* Assignment
Restate, word for word, the run of lines that starts at the line containing "Select the Distributed view toggle" and ends with the final line of the listing. Leave pictures out.
Extracted data section start
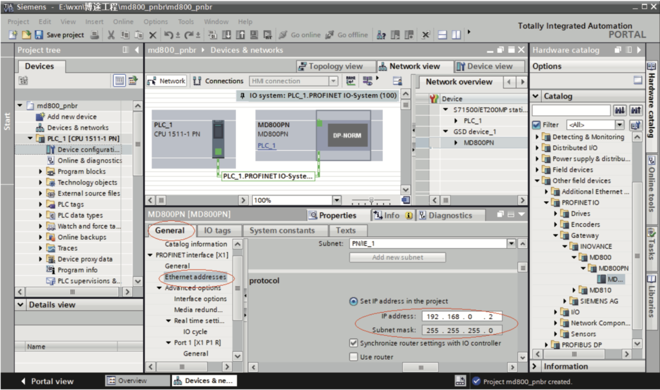Screen dimensions: 660x390
Task: Toggle Synchronize router settings with IO controller
Action: coord(353,343)
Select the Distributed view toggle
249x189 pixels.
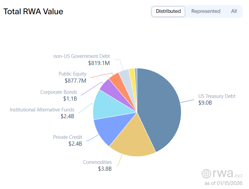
Extracted data section end
* Expected answer
Select the Distributed view toggle
249x189 pixels.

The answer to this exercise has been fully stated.